Task requirements> Reproduce the lines from the one containing "This screenshot has height=460, width=1170." through the one containing "[x=306, y=15]", both included, without any changes.

Records provided>

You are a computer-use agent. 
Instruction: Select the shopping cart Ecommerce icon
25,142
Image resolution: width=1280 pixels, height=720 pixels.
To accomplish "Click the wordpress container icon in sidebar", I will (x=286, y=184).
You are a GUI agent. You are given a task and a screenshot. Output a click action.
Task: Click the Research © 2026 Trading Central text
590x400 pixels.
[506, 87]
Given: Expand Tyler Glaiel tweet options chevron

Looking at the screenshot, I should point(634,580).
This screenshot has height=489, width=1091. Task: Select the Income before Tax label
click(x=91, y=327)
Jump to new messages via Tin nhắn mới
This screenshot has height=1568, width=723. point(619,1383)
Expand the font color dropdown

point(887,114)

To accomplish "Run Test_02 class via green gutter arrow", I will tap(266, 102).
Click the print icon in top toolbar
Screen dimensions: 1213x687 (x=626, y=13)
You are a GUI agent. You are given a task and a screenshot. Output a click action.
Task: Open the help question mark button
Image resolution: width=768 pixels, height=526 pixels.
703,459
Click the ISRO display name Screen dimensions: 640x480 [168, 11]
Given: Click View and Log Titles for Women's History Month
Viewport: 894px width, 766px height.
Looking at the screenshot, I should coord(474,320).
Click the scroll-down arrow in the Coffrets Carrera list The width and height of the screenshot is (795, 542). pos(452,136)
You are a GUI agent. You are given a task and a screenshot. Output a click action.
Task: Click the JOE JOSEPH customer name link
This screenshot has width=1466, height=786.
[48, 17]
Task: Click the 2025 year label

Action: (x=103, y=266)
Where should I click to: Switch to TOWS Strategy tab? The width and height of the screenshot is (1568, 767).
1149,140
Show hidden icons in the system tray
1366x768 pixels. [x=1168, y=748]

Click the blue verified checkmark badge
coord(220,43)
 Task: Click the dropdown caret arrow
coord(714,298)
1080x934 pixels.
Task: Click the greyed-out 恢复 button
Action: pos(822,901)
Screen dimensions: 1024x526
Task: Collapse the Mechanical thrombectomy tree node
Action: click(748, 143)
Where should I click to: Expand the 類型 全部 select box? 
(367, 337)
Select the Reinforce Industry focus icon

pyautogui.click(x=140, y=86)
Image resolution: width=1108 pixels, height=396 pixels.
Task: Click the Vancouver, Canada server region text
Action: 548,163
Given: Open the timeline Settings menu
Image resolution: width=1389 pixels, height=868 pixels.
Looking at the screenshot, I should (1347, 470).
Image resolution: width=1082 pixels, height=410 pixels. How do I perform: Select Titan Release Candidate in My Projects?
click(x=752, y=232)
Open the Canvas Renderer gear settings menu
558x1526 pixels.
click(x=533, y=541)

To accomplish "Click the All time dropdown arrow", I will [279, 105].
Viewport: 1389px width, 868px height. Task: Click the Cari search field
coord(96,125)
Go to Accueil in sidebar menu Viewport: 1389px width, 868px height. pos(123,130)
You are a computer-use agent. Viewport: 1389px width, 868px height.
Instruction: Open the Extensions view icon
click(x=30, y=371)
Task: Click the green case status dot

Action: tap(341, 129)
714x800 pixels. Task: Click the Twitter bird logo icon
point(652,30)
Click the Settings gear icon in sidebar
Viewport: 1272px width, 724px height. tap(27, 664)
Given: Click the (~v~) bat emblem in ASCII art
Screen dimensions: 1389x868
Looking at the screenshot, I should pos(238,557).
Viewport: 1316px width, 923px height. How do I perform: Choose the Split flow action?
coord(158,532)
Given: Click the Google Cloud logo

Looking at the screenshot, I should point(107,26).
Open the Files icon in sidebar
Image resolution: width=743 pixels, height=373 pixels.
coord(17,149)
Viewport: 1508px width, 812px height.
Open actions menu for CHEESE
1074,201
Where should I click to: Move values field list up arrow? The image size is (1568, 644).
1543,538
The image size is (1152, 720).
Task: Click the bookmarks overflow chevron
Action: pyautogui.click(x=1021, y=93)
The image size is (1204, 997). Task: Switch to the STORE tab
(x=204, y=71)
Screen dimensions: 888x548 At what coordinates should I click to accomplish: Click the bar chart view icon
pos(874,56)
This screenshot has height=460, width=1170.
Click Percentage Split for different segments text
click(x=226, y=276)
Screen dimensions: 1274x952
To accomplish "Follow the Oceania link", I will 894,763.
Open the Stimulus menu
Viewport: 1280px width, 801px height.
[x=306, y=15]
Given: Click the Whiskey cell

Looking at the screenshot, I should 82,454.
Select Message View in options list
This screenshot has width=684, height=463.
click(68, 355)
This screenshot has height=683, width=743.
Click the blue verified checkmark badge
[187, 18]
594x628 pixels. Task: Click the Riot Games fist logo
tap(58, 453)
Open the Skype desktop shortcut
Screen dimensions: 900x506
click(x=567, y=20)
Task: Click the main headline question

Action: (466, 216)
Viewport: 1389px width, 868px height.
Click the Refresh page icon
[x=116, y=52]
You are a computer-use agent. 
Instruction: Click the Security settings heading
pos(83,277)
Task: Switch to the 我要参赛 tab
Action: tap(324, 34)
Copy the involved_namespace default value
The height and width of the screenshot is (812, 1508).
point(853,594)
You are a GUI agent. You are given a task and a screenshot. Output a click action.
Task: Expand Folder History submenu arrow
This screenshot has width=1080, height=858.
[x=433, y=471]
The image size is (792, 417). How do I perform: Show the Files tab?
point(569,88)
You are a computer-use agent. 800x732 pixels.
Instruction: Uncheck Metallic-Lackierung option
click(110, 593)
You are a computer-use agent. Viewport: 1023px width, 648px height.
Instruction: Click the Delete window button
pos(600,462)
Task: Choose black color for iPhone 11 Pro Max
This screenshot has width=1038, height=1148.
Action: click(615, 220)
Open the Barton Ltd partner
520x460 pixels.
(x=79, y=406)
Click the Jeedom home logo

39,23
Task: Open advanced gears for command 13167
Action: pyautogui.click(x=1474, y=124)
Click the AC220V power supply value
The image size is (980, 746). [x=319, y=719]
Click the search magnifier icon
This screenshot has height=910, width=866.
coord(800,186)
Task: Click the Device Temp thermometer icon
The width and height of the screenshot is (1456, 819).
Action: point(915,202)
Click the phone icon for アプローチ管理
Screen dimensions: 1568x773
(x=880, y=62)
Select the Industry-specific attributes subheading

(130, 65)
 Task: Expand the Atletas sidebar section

Written answer>
This screenshot has height=460, width=1170.
Click Percentage Split for different segments text
click(x=226, y=276)
Screen dimensions: 1274x952
To accomplish "Follow the Oceania link", I will 894,763.
Open the Stimulus menu
Viewport: 1280px width, 801px height.
[x=306, y=15]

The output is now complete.